(Beginning of RECORDS TO USE)

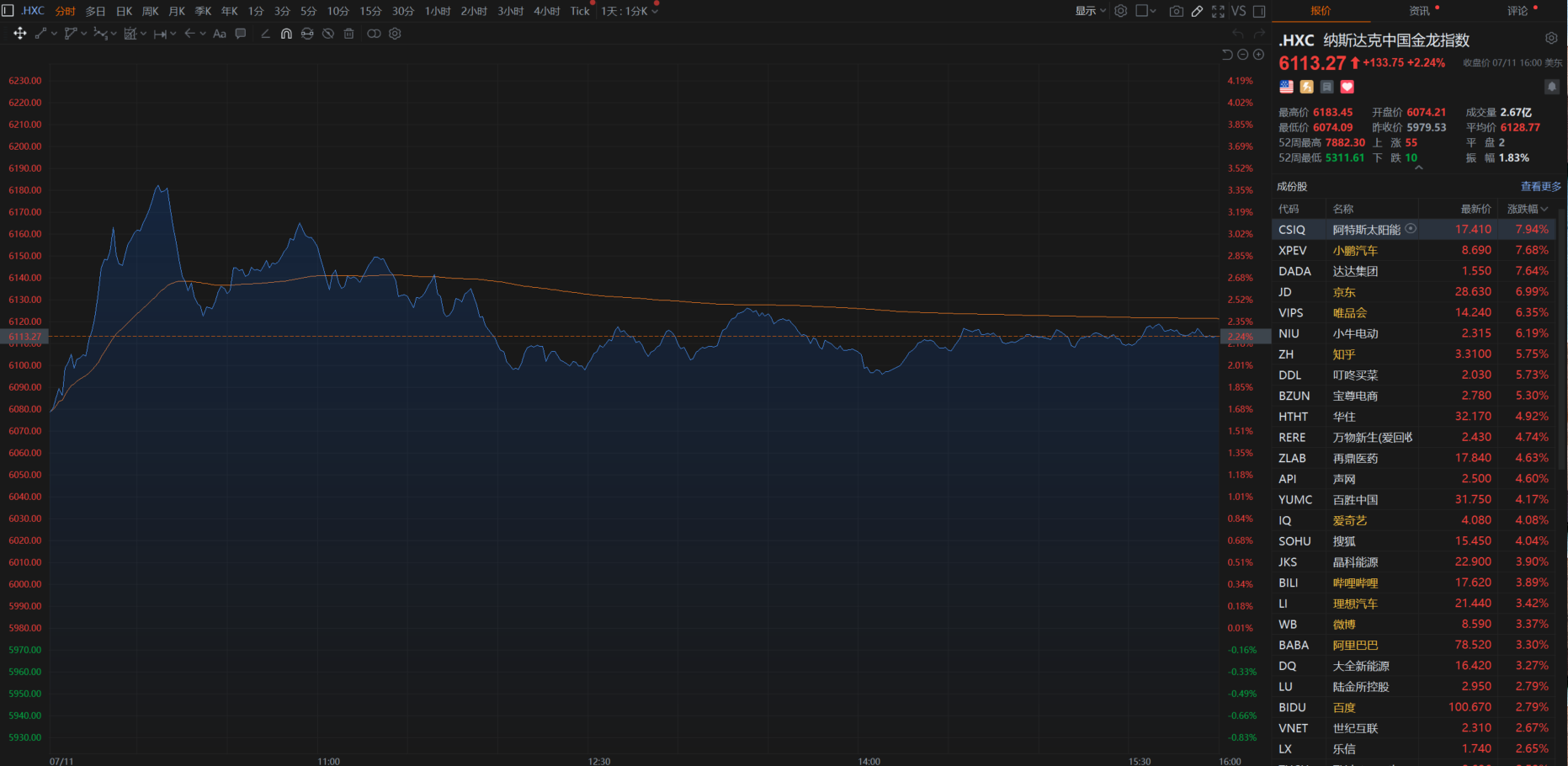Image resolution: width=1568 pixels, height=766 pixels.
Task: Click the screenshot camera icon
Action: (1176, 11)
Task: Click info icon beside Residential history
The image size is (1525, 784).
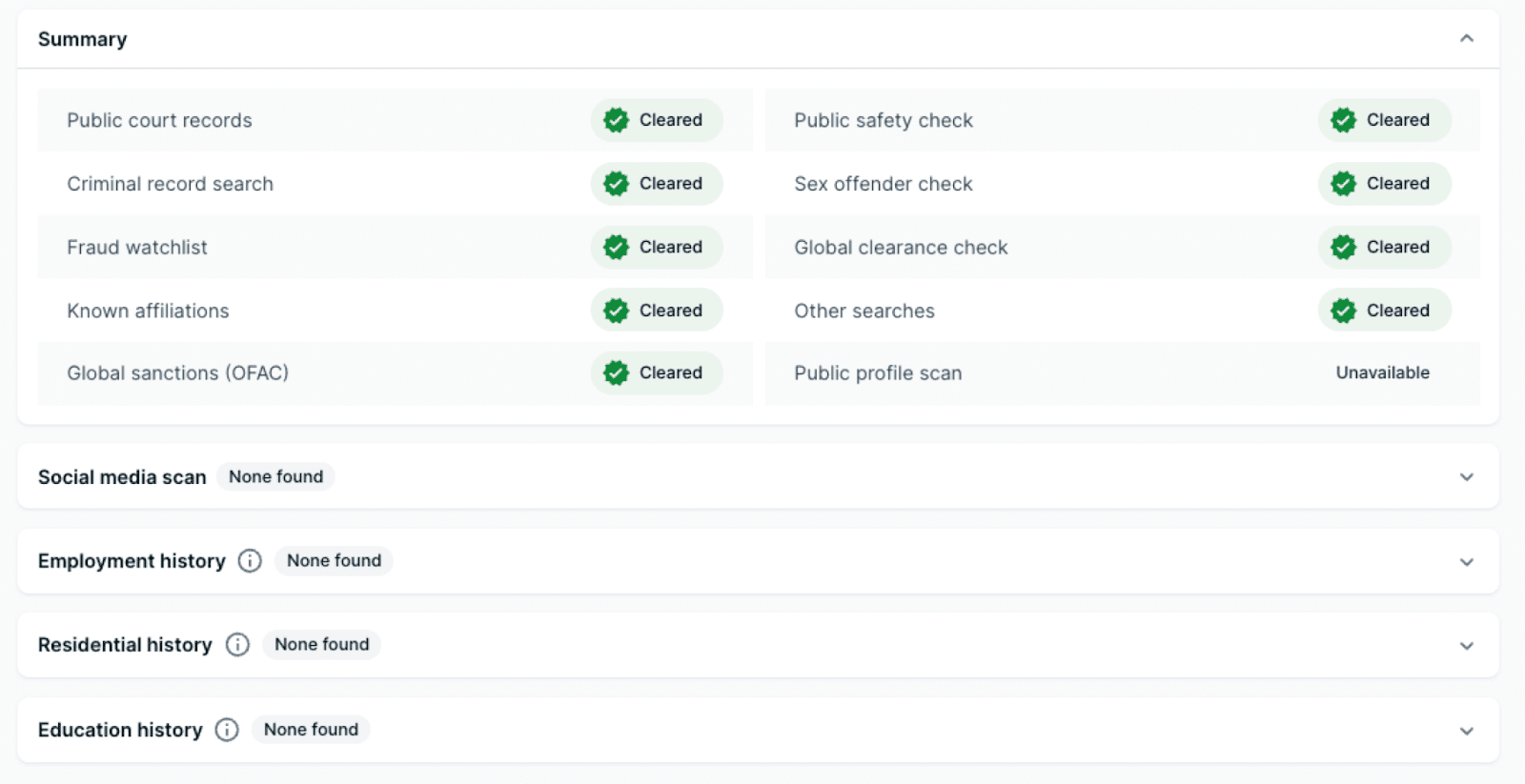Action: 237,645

(End of RECORDS TO USE)

■ YOUR INSTRUCTIONS
Retype only the lines above from the one with "Task: Click info" through the last, both ends included, keeping every picture out of the copy.

■ EXERCISE RESPONSE
Task: Click info icon beside Residential history
The image size is (1525, 784).
Action: 237,645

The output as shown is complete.